Path URL or endpoint Audience Auth TLS terminates at
Internal Services inside the gitlab namespace Cluster workloads namespace RBAC Traefik / GitLab
External https://gitlab.mutana.fr Developers and operators GitLab auth Traefik

6. Operations and Observability

  • Primary health indicators: web UI responsive, background jobs healthy, DB healthy, and ingress routes serving traffic.
  • Dashboards or alerts: shared monitoring and ingress health.
  • Log locations: GitLab application logs, sidecar logs, and database logs.
  • Known failure modes: DB issues, storage exhaustion, ingress drift, and slow recovery after image upgrades.

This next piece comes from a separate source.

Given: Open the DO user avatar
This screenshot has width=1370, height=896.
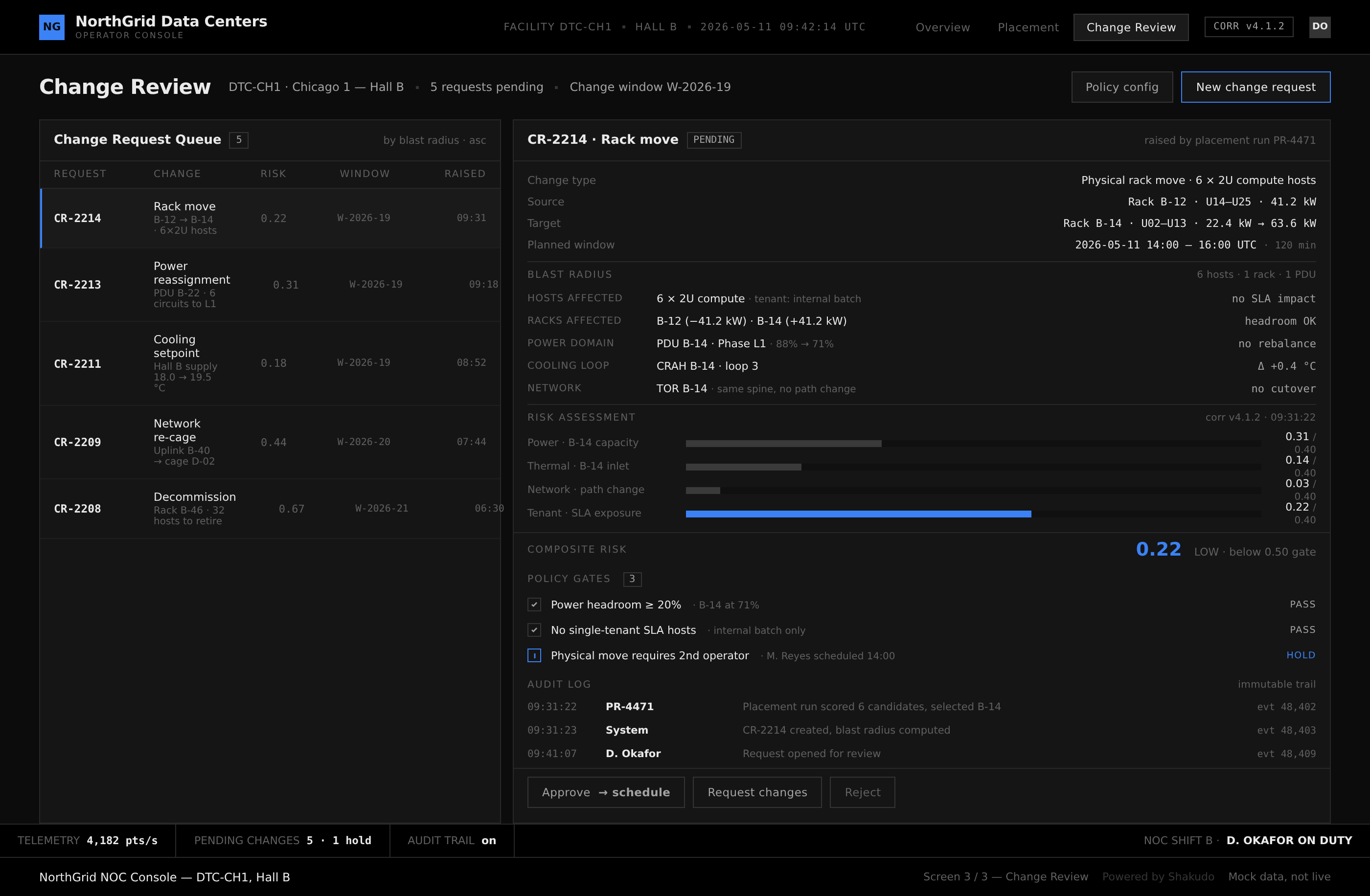Looking at the screenshot, I should click(x=1319, y=27).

7. Backup and Recovery Notes

  • Backup method: GitLab backup tooling plus PVC snapshot and DB backup.
  • Restore prerequisites: restored secrets, persistent storage, and DB state.
  • Related runbook: ../runbooks/gitlab.md

8. Release and Change Notes

  • Current deployed app version: see gitlab/base image tags.
  • Current chart version: N/A.
  • Last significant change: current repository state documents the standardized overlays/homelab layout for GitLab.
  • Rollback reference: previous overlay revision in Git.